We really enjoyed the one-day workshop with Eleanor. She was fantastically enthusiastic, but also clearly very knowledgeable about the birthing process as a whole.
I found the focus on the physiological and hormonal aspects of birth really useful to get a deep understanding of how the mother and baby’s bodies work together in birth. This knowledge brings the confidence to make the right decisions.
The involvement of the birth partner, and focus on the importance of their role was also very positive.
The things we found particularly useful were: trying the Breech turning positions – we tried these for a few weeks; thinking about our mindset, positive thinking, and confidence in making decisions; learning about how all the hormones interplay not just in labour but also breastfeeding; thinking about the role and importance of the birth partner.
Overall, I would recommend this workshop to parents who want to take an active and informed approach to having their baby. Oh, and the cake was fab too! Thanks Eleanor!
Becky’s Birth Story
We had been planning a natural, active birth, and had spent significant time and effort preparing, talking and researching labour and birth, and different approaches and techniques for them.
Baby was still breech at 37 weeks, and despite trying various stretches and positions to turn her, we opted for an ECV. This was unsuccessful, but from the ultrasound done at this point at the hospital (John Radcliffe, Oxford), the baby was found to be small for her dates, with her growth having slowed down. Further tests seemed to confirm this, and diagnose a low cerebro-placental ratio. We were advised that because of this, the risk of stillbirth at and after 40 weeks rise significantly, so it is preferable for baby to come out sooner rather than later. However, although at the JR they are very happy to support vaginal breech birth, they do not advocate induction in breech cases, due to the possibility of further complications. The plan of action that seemed to carry the lowest risk for the baby was to have a Caesarean section, and that is what we opted for.

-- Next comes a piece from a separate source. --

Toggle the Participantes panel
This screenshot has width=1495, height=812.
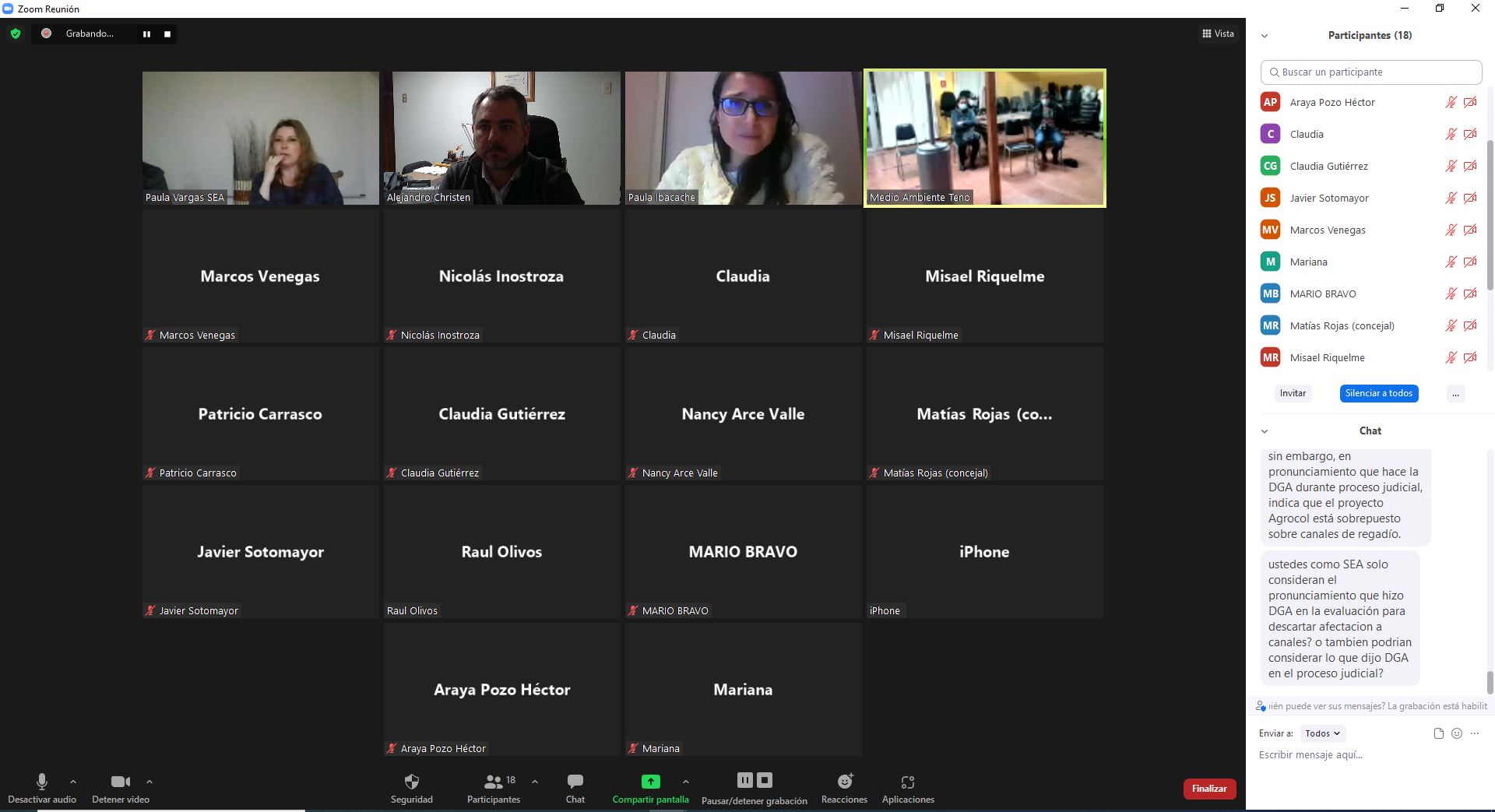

At first, I was extremely disappointed, and even quite upset at the prospect of missing out on labour and birthing my baby naturally, which I felt was a really important rite of passage for a mother. However, as I got used to the idea I also came to realise that the most important thing a mother can do is whatever is best for her baby, regardless of anything else.
We had the c-section at exactly 39 weeks at the JR hospital. Although nervous, I felt quite calm and focussed, just hoping the baby would be ok. My husband was in the theatre with me, holding my hand throughout. As she was born, they lowered the screen; the first thing I saw was a little foot, followed by a wriggly and screaming baby. I remember tears silently running down my face as she was immediately placed onto my bare chest, tears of relief that she was ok, and that she was here.
Within minutes, she was feeding at my breast, with my husband and I watching on and overcome with the unbelievable enormity of what was happening.The birth was a really positive experience in the end, and I am happy with our story.
I see my scar from the operation as my badge of honour as a mum, and wear it with pride. In the end, our baby was born at a surprisingly healthy 6lb 7oz, much larger than expected, and is continuing to grow well. We named her Mia Rose, and are loving getting to know our beautiful daughter and learning to be a family together.